Opinion

Right Note: Change for Change’s Sake?

The Right Note is a biweekly opinion column. The views expressed are solely the author’s.

The School Board this week unveiled a long-anticipated proposal to start the school year before Labor Day this August.

The change comes after the General Assembly granted more flexibility for school districts last year, and it also comes despite low public support. In fact, according to the APS survey just 25% of parents, 24% of students and 39% of staff like the move.

All indications point to this being the first stop toward starting two weeks before Labor Day next year. For parents who liked to take advantage of late season summer rates for vacations, those days will soon be gone.

The reasons given for starting earlier center around allowing a few more days to prepare for exams that take place in the Spring. It seems little serious consideration was given to eliminating a handful of in service days or early release days instead.

It would be good for the School Board to produce a study that demonstrates an earlier start date produces better scores. It would also be good to see a plan by APS officials on how they will track student achievement the first year to see if the change really matters.

Many researchers have suggested that one way to improve student performance is to start school later in the day for middle and high school students. Getting more sleep not only helps school performance, but it makes adolescents healthier overall and less likely to engage in risky behaviors. While science may back up the idea of starting these schools at 9 a.m., it is unlikely that APS would seriously pursue such a plan.

Speaking of elected officials doing things just because they can, the County Board last weekend approved big raises for their most senior employees. County Manager Mark Schwartz is now making a salary of $282,489, a 4.5% raise, and County Attorney Stephen MacIsaac will receive $261,933, a 3.5% raise.

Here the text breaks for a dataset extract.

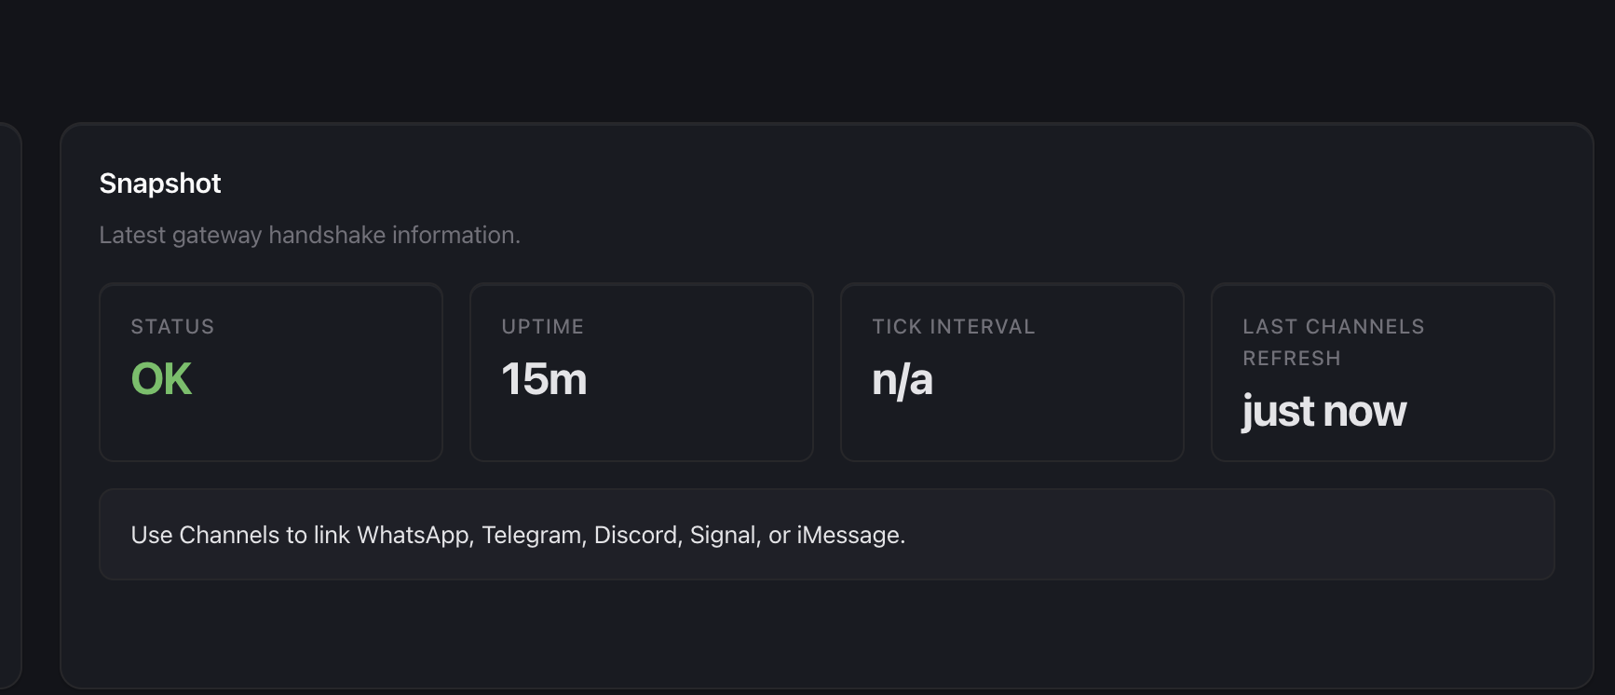Select the 15m uptime value
Screen dimensions: 1615x695
point(544,379)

Up next for the County Board is whether they will raise their own pay and by how much. Last June, the Board voted to cap salaries at $89,851 for Members and $95,734 for the Chair effective January 1. If they opt to go to the maximum this year, it would represent a 63% increase in pay.

The Board has not said when it would pass a pay raise. They have indicated this year’s budget may pass without a tax rate increase in April. This decision would not be a heavy lift as property assessments are up 4.6% over last year. The assessment increase should present an opportunity for the Board to lower the tax rate, but no property owners I have talked to are holding their breath expecting that to happen.

Whatever the Board ultimately does with their own pay, they should hold a straight up or down vote on it before they pass a budget that will almost certainly have increased taxes on homeowners by more than 9% over the past two years. The Board should not bury a pay raise in the annual budget or wait till June to pass it as they did with the pay cap.